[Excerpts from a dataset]
--
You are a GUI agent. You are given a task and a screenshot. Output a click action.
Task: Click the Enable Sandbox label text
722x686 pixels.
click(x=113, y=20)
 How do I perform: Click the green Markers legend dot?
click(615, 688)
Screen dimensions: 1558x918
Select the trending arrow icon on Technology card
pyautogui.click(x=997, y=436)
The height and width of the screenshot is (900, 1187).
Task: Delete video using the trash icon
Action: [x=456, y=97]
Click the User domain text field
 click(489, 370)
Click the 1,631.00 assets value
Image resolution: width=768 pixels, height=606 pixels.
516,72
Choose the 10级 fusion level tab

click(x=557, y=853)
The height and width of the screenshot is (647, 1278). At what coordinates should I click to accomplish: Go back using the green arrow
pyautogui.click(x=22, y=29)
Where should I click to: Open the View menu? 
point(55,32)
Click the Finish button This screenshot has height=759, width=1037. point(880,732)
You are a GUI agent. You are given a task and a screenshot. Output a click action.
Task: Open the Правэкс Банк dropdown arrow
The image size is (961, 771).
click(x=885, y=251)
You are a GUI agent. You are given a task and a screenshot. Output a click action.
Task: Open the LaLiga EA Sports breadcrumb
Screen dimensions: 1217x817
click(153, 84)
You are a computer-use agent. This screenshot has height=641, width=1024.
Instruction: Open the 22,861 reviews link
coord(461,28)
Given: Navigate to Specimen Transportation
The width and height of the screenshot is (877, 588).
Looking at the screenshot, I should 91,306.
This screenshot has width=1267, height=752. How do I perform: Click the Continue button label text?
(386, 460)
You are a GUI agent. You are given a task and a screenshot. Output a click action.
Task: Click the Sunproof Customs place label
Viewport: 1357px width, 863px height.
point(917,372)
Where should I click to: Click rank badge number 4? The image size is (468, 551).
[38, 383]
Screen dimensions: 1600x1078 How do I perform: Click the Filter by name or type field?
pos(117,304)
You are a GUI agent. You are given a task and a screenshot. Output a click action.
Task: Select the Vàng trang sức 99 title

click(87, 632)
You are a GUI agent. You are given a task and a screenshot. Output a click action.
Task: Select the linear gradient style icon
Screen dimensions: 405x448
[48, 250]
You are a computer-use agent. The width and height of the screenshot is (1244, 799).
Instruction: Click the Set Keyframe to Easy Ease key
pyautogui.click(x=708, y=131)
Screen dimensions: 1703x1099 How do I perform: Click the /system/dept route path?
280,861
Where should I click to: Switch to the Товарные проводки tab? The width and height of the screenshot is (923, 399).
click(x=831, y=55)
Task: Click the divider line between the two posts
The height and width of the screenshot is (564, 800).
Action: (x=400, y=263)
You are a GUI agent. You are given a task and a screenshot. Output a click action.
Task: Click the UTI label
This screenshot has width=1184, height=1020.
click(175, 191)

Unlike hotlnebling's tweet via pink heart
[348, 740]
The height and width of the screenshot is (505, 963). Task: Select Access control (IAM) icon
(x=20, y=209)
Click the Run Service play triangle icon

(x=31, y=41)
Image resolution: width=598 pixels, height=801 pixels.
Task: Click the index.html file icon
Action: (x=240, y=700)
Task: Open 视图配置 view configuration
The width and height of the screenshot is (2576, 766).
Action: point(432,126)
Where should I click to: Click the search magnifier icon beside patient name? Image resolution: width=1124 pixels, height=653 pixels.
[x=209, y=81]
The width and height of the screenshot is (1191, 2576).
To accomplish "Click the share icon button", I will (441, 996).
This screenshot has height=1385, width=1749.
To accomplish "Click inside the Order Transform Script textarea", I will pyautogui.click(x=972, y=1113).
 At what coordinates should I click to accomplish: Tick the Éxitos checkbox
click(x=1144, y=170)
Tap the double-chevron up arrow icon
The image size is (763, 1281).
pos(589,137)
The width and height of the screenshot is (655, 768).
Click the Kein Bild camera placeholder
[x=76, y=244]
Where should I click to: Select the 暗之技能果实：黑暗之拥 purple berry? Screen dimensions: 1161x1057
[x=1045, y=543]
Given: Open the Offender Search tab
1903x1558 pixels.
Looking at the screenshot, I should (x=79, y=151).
--
TASK STATEMENT |
Transcribe each record above exactly. Skip none.

REPLY |
You are a GUI agent. You are given a task and a screenshot. Output a click action.
Task: Click the Enable Sandbox label text
722x686 pixels.
click(x=113, y=20)
 How do I perform: Click the green Markers legend dot?
click(615, 688)
Screen dimensions: 1558x918
Select the trending arrow icon on Technology card
pyautogui.click(x=997, y=436)
The height and width of the screenshot is (900, 1187).
Task: Delete video using the trash icon
Action: [x=456, y=97]
Click the User domain text field
 click(489, 370)
Click the 1,631.00 assets value
Image resolution: width=768 pixels, height=606 pixels.
516,72
Choose the 10级 fusion level tab

click(x=557, y=853)
The height and width of the screenshot is (647, 1278). At what coordinates should I click to accomplish: Go back using the green arrow
pyautogui.click(x=22, y=29)
Where should I click to: Open the View menu? 
point(55,32)
Click the Finish button This screenshot has height=759, width=1037. point(880,732)
You are a GUI agent. You are given a task and a screenshot. Output a click action.
Task: Open the Правэкс Банк dropdown arrow
The image size is (961, 771).
click(x=885, y=251)
You are a GUI agent. You are given a task and a screenshot. Output a click action.
Task: Open the LaLiga EA Sports breadcrumb
Screen dimensions: 1217x817
click(153, 84)
You are a computer-use agent. This screenshot has height=641, width=1024.
Instruction: Open the 22,861 reviews link
coord(461,28)
Given: Navigate to Specimen Transportation
The width and height of the screenshot is (877, 588).
Looking at the screenshot, I should 91,306.
This screenshot has width=1267, height=752. How do I perform: Click the Continue button label text?
(386, 460)
You are a GUI agent. You are given a task and a screenshot. Output a click action.
Task: Click the Sunproof Customs place label
Viewport: 1357px width, 863px height.
point(917,372)
Where should I click to: Click rank badge number 4? The image size is (468, 551).
[38, 383]
Screen dimensions: 1600x1078 How do I perform: Click the Filter by name or type field?
pos(117,304)
You are a GUI agent. You are given a task and a screenshot. Output a click action.
Task: Select the Vàng trang sức 99 title

click(87, 632)
You are a GUI agent. You are given a task and a screenshot. Output a click action.
Task: Select the linear gradient style icon
Screen dimensions: 405x448
[48, 250]
You are a computer-use agent. The width and height of the screenshot is (1244, 799).
Instruction: Click the Set Keyframe to Easy Ease key
pyautogui.click(x=708, y=131)
Screen dimensions: 1703x1099 How do I perform: Click the /system/dept route path?
280,861
Where should I click to: Switch to the Товарные проводки tab? The width and height of the screenshot is (923, 399).
click(x=831, y=55)
Task: Click the divider line between the two posts
The height and width of the screenshot is (564, 800).
Action: (x=400, y=263)
You are a GUI agent. You are given a task and a screenshot. Output a click action.
Task: Click the UTI label
This screenshot has width=1184, height=1020.
click(175, 191)

Unlike hotlnebling's tweet via pink heart
[348, 740]
The height and width of the screenshot is (505, 963). Task: Select Access control (IAM) icon
(x=20, y=209)
Click the Run Service play triangle icon

(x=31, y=41)
Image resolution: width=598 pixels, height=801 pixels.
Task: Click the index.html file icon
Action: (x=240, y=700)
Task: Open 视图配置 view configuration
The width and height of the screenshot is (2576, 766).
Action: point(432,126)
Where should I click to: Click the search magnifier icon beside patient name? Image resolution: width=1124 pixels, height=653 pixels.
[x=209, y=81]
The width and height of the screenshot is (1191, 2576).
To accomplish "Click the share icon button", I will (441, 996).
This screenshot has height=1385, width=1749.
To accomplish "Click inside the Order Transform Script textarea", I will pyautogui.click(x=972, y=1113).
 At what coordinates should I click to accomplish: Tick the Éxitos checkbox
click(x=1144, y=170)
Tap the double-chevron up arrow icon
The image size is (763, 1281).
pos(589,137)
The width and height of the screenshot is (655, 768).
Click the Kein Bild camera placeholder
[x=76, y=244]
Where should I click to: Select the 暗之技能果实：黑暗之拥 purple berry? Screen dimensions: 1161x1057
[x=1045, y=543]
Given: Open the Offender Search tab
1903x1558 pixels.
Looking at the screenshot, I should (x=79, y=151).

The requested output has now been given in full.